Opener “Naked Lunch,” so-titled after the disgusting and nonsensical William S. Boroughs novel of the same name, incorporates many of the elements that Showbread fans came to, yes, expect: raw rock with dueling vocalists played atop a fuzzy, underbelly of keys (played on a keytar no less). “Pachycephalosaurus,” too.

Your Owls Are Hooting” is the first track to so blatantly dismiss the band’s previous signature sound. As a song that bides it time, I’m tempted to call it a slow burn, but that would imply that it transforms – something it just doesn’t do, content to meddle in mid-tempo for almost 4 minutes.

And that’s okay. Over the course of 10 tracks, Showbread did what they wanted. They always did what they wanted.

Age of Reptiles is centered around a reptilian theme, with various references made to dinosaurs, snakes, lizards, et al., in song titles and lyrics. At face value, it’s an amusing gimmick from a band known for any number of varying shticks and outlandish stage costumery.

In this way, the group attempted to play to both their younger, youth group-y crowd, as well as their more mature audience (read: I guess just me?).

On a deeper level, Dies manages to write insightful, thought-provoking, biblical allegories using the reptilian allusions. This culminates with the eponymous “Age of Reptiles,” a 10-minute mammoth that also contains the hidden track “Age of Insects.” As they have done with their other albums, “Age” is straightforward worship song, one that may stick out next to its oddball brethren (Emetophobia, after all, is the irrational fear/phobia of vomiting).

Therein lies the mission statement of Showbread. They did what they wanted. If that’s not punk rock, I’ll turn in my membership card right now.

Years later, I feel better now that I’ve said my piece about this album. Make up your own mind. But remember, if you don’t like it, you’re wrong.

From Age of Reptiles, this is “Centipede Sisters” –

Standout tracks: “Pachycephalosaurus” and “Dinosaur Bones” and “The Jesus Lizard”
Weakest track: “Sing Me to Sleep,” I guess.

RIYL: Raw rock.




  1. I greatly appreciate your words concerning the issue of expectations. Relient K recently has been crucified by many of its fans for the lyrical and musical departures on their latest album, “Collapsible Lung”. Too many Christians whine like babies about it, it makes me sick, and it’s truly unfortunate because it’s an incredibly swell album.

    As for “Age of Reptiles”: I’ve always loved this album, and it also holds up incredibly well to “No Sir” (though they are hard to compare because they sound like they come from two different bands). I, too, feel sorry for the people that abandoned Showbread after they didn’t get their “No Sir Pt.2”, because they’ve really missed out on so much good music from them…but those people just don’t get “it”.

    Thanks for writing this, man!

    • I think I disagree with your premise.

◆ Supplied information

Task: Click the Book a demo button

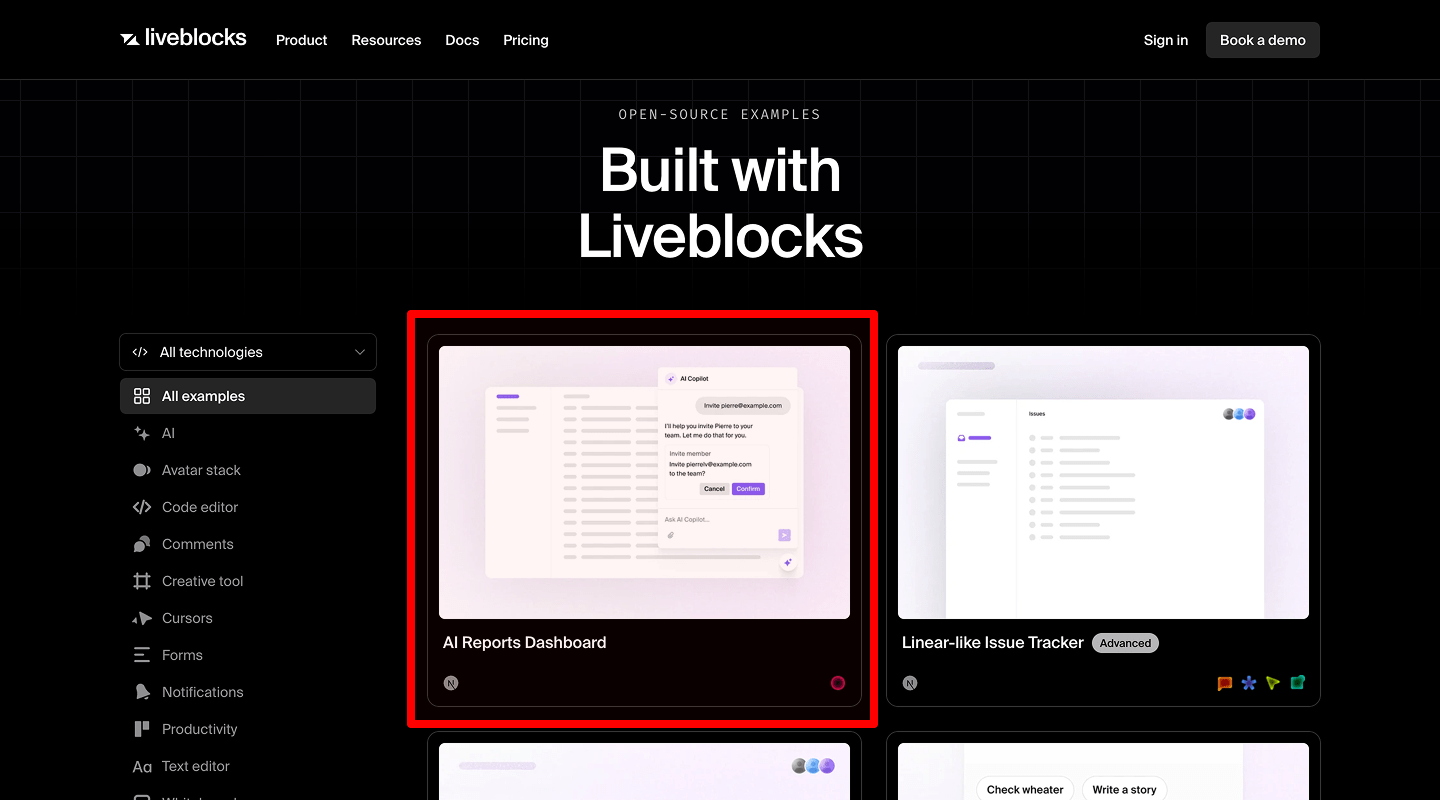Action: 1262,40
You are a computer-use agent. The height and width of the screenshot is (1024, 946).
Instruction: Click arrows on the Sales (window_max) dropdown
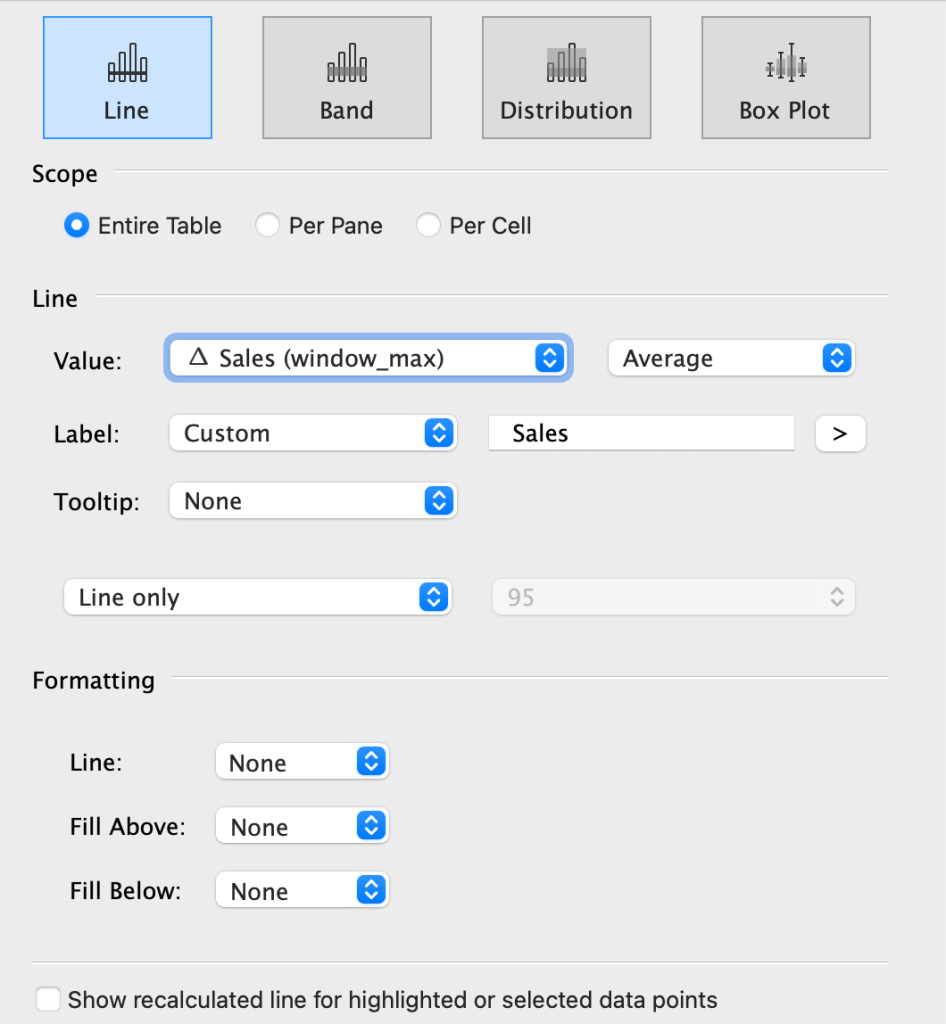pyautogui.click(x=550, y=358)
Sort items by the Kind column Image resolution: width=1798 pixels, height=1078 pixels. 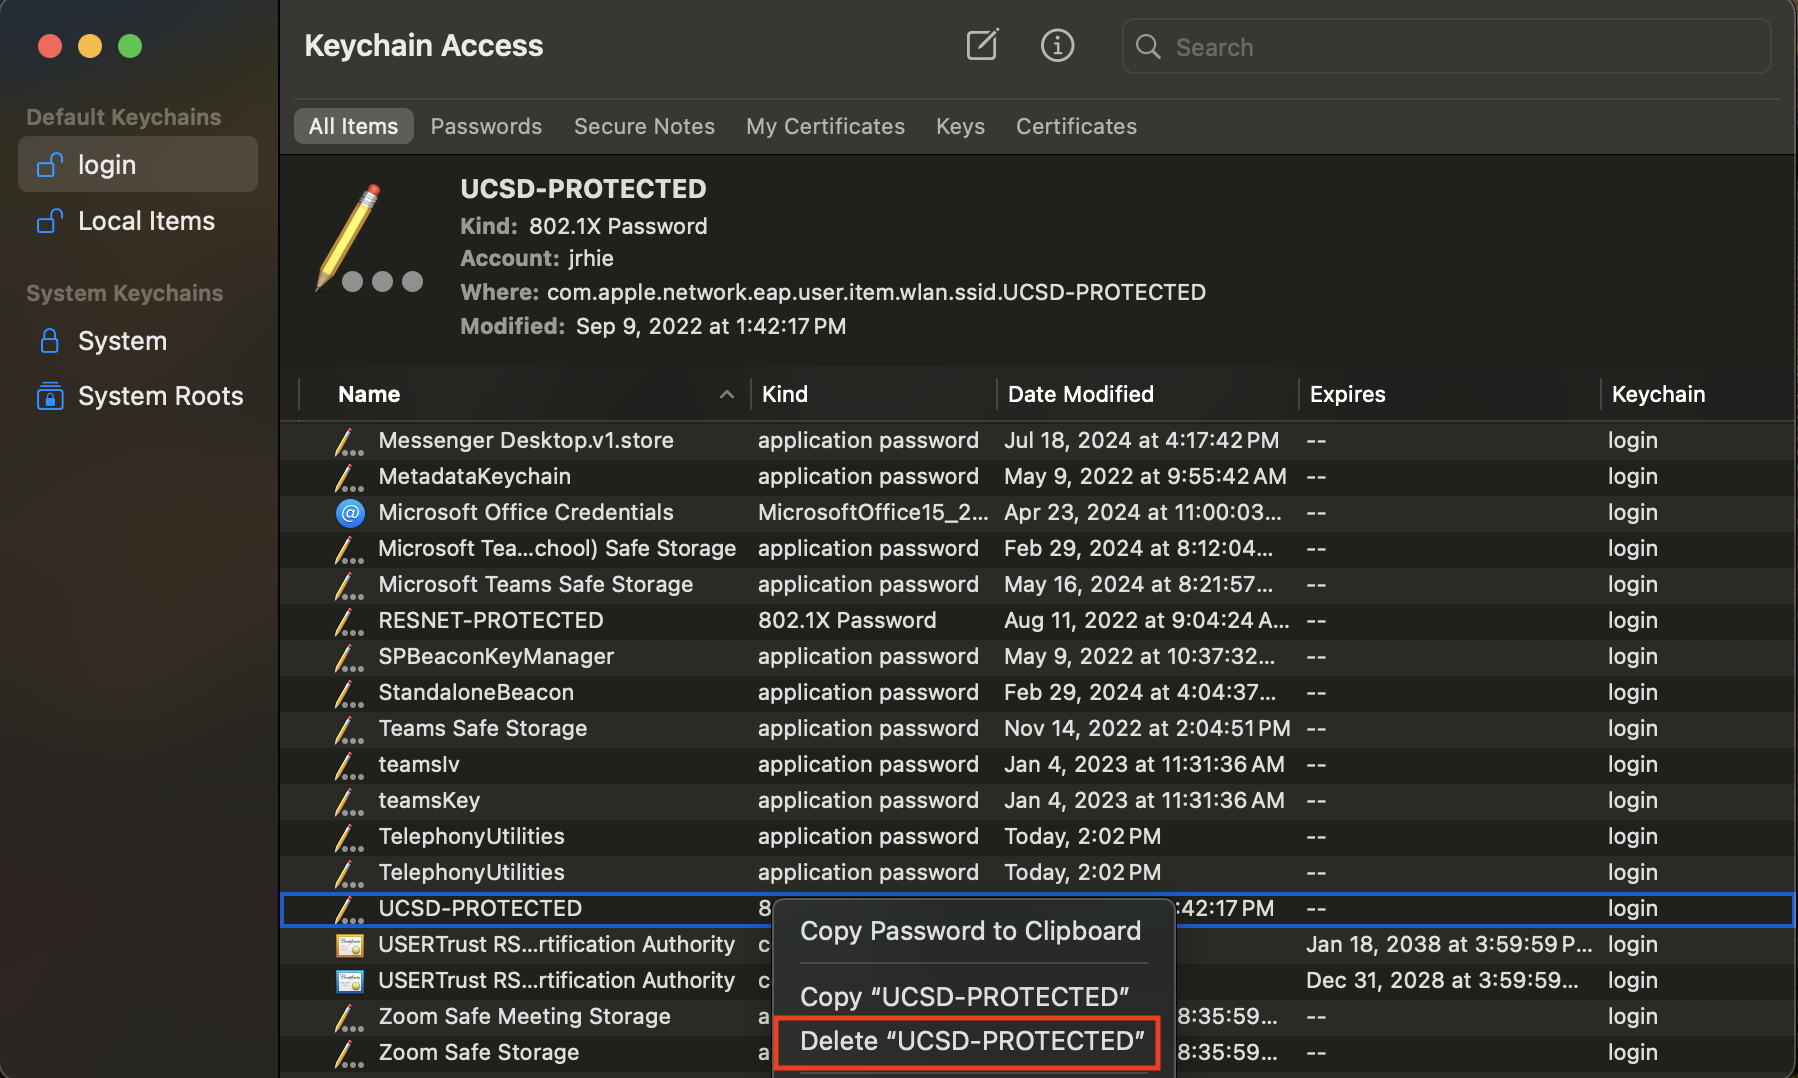tap(785, 394)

◆ Requests
[A] According to the Age of Reptiles review, what hidden track does the title song contain?
[B] Reproduce the Age of Reptiles review word for word, from "Years later, I" down to "incredibly swell album.".
[C] Continue the review of Showbread's album Age of Reptiles from the point where it stops.
The data has nothing to do with the Age of Reptiles review.

◆ Expected results
[A] "Age of Insects."

[B]
Years later, I feel better now that I’ve said my piece about this album. Make up your own mind. But remember, if you don’t like it, you’re wrong.

From Age of Reptiles, this is “Centipede Sisters” –

Standout tracks: “Pachycephalosaurus” and “Dinosaur Bones” and “The Jesus Lizard”
Weakest track: “Sing Me to Sleep,” I guess.

RIYL: Raw rock.




  1. I greatly appreciate your words concerning the issue of expectations. Relient K recently has been crucified by many of its fans for the lyrical and musical departures on their latest album, “Collapsible Lung”. Too many Christians whine like babies about it, it makes me sick, and it’s truly unfortunate because it’s an incredibly swell album.

[C]
      It is not the audience’s job to worship an artist. If an artist wants to do whatever he wants to do, he is absolutely free to do so. I know. I do it all the time. But when an artist is taking money from people, there is an implied contract that they are going to get a certain “product”. If the artist doesn’t give what was implied, then that artist is in breach of this imaginary contract. Should the people get their money back? No, they got what they paid for. But they people absolutely have a right to say “THIS PRODUCT I PAID FOR SUCKS!”

      If Matt Theissen had made an album called “Matt Theissen And A Bunch Of Nashville Songwriters Make A Record!”, nobody would be holding it to the standard they are holding Collapsible Lung. But what they got was a Record that said Relient K on the cover but didn’t uphold the imaginary contract that band has with it’s fans.

      I remember I went to go see the band Mae perform a number of years ago. They are one of my favorite bands and I was thrilled to get to see them live again. I had waited about 2 years between seeing them, at that point and I was ready for a fun night. Dave Elkens, the lead singer, wanders out onto stage with the band and then proceeds to warble through the first few songs like he was joking around. his timing was late, his pitch was off and at times he just seemed like he wasnt’ taking it seriously. I was getting mad because, as mentioned, I had waited two years for this and paid like 20 bucks. He got it back on track after a while, but the bottom line is that any artist who is lucky enough to be paid to do what they do has the responsibility to behave with artistic integrity.

      • Hey Brandon, thanks for reading. I appreciate your support.

        But I have to respectfully and categorically disagree with you.

        I’m 100% on board with you in saying that the audience should not worship an artist. Looking up to a musician as an “idol” or “role model” is so damaging. It’s the same thing as idolizing an athlete. In spite of how much money they make, they’re people just like you and me.

        But your operative word here is “implied” – the “implied” contract that a consumer has for a product. Your argument is flimsy on the basis of your own admission of an imaginary contract. Unless specifically the artist has said, for example, “This is the 10 year anniversary tour of the Pedro the Lion album Control, which we will be playing in its entirety,” then by no means is the artist under any obligation to play what YOU as the listener have decided they should play.

        Inasmuch as “taking money from people,” you realize the burden is on the consumer and not the producer, correct? No one has to buy that album. No one is forcing you to listen to Relient K, or making you go to that Mae concert. You are taking the risk of going to see a troupe of humans travel hundreds of miles to an open space near you to play instruments in a fashion that either makes sense or doesn’t. Past that, the artist is on the honor system to “play the hits.”

        Forgive me for this arbitrary guess of a number, but I would think around 99% of the time, this works out for the benefit of the consumer/concert goer. I’ve rarely been to a show I paid my hard-earned money to see, where I left saying “That was completely unexpected, and I did not like it.” The most recent time that happened was with the band Animal Collective, and that was because the band decided to play all of their new material and only 2 old songs/”hits”.

        So who was wrong in that situation? Me, as the consumer, who racked up a $50 night after tickets, parking, drinks with friends, and the gas to drive to Orlando and back from Tampa? Me, expecting the band to just roll through all of Merriweather Post Pavilion because that is, to me, the pinnacle of their material? Despite the fact that they album had been out for nearly 3 years at that point- not to mention the time it took to write and record the material, so tack on another 1-??? years?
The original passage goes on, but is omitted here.